Opinion filed December 18, 1905.

F. H. Dexter, Esq., solicitor for complainant.

Arroyo y Bonilla v. Arrese y Zelaya.

N. B. K. Pettingill, Esq., solicitor for defendant.

MCKENNA, Judge, delivered the following opinion:

This cause has been argued and submitted on a petition for leave to file a bill of review. The bill of review is marked tendered in the clerk's office on October 21, 1903, and does not appear to have been called up until May of the present year. The bill of review seeks to have set aside a final decree entered in the equity case of Esteban Arrese versus Rafael Arroyo y Bonilla, on November 19, 1901, on the ground that it appears from the clerk's docket and memoranda in the clerk's office that the same was not delivered until November 30, 1901, when there was no session of court, and that the court was at that time without authority to render said decree. By law, two years is allowed from the date of a judgment to file a bill of review. This bill was not filed within such time, and in fact has not yet been filed, although more than four years have clapsed since the entry of said judginent.

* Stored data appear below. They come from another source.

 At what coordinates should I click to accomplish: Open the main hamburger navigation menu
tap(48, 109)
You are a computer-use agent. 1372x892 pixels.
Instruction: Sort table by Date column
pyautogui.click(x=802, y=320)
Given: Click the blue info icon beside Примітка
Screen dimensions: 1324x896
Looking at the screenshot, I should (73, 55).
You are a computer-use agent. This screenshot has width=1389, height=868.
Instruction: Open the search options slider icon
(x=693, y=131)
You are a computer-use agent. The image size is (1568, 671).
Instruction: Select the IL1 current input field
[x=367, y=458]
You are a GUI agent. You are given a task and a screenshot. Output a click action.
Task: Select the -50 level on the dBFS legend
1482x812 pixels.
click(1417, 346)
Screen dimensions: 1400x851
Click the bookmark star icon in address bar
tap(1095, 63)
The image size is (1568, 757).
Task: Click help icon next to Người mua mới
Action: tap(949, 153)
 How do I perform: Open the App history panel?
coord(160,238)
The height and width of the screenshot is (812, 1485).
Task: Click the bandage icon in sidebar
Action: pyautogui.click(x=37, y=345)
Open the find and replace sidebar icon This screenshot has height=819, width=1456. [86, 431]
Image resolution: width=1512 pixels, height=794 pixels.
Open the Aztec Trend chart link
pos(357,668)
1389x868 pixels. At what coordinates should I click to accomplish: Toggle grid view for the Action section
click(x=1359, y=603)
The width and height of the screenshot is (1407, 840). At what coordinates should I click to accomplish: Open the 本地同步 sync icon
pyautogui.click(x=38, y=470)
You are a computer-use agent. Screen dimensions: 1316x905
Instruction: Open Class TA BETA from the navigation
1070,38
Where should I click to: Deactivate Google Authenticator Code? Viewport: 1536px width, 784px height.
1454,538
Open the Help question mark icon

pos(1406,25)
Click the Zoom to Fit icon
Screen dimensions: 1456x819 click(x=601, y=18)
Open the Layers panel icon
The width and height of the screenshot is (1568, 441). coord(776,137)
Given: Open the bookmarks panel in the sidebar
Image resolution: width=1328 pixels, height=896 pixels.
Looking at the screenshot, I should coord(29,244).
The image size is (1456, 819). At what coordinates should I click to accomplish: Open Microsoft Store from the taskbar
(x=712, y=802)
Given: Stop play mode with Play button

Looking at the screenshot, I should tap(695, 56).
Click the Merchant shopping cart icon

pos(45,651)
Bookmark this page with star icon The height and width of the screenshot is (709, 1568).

The petition would have to be denied upon this ground.

Aside, however, from the fact of failure to file the bill in time, and in fact failure to file it at all, the court has examined the said bill as tendered, and finds it does not come up to the requirements indispensable to a bill of review. The bill fails to aver error of law or any error apparent on the face of the record. Neither does it contain averments of newly discovered evidence not obtainable by due diligence before final entry of decree. Al the facts alleged were clearly within the knowledge of defendant in said original suit in time to have been raised and passed upon before entry of final decree. The amounts as liquidated in the decree correspond with the mortgage notes.

NOTE. As to when a bill of review will lie, see note to Shelton v. Van Kleeck, 27 L. ed. U. S. 269.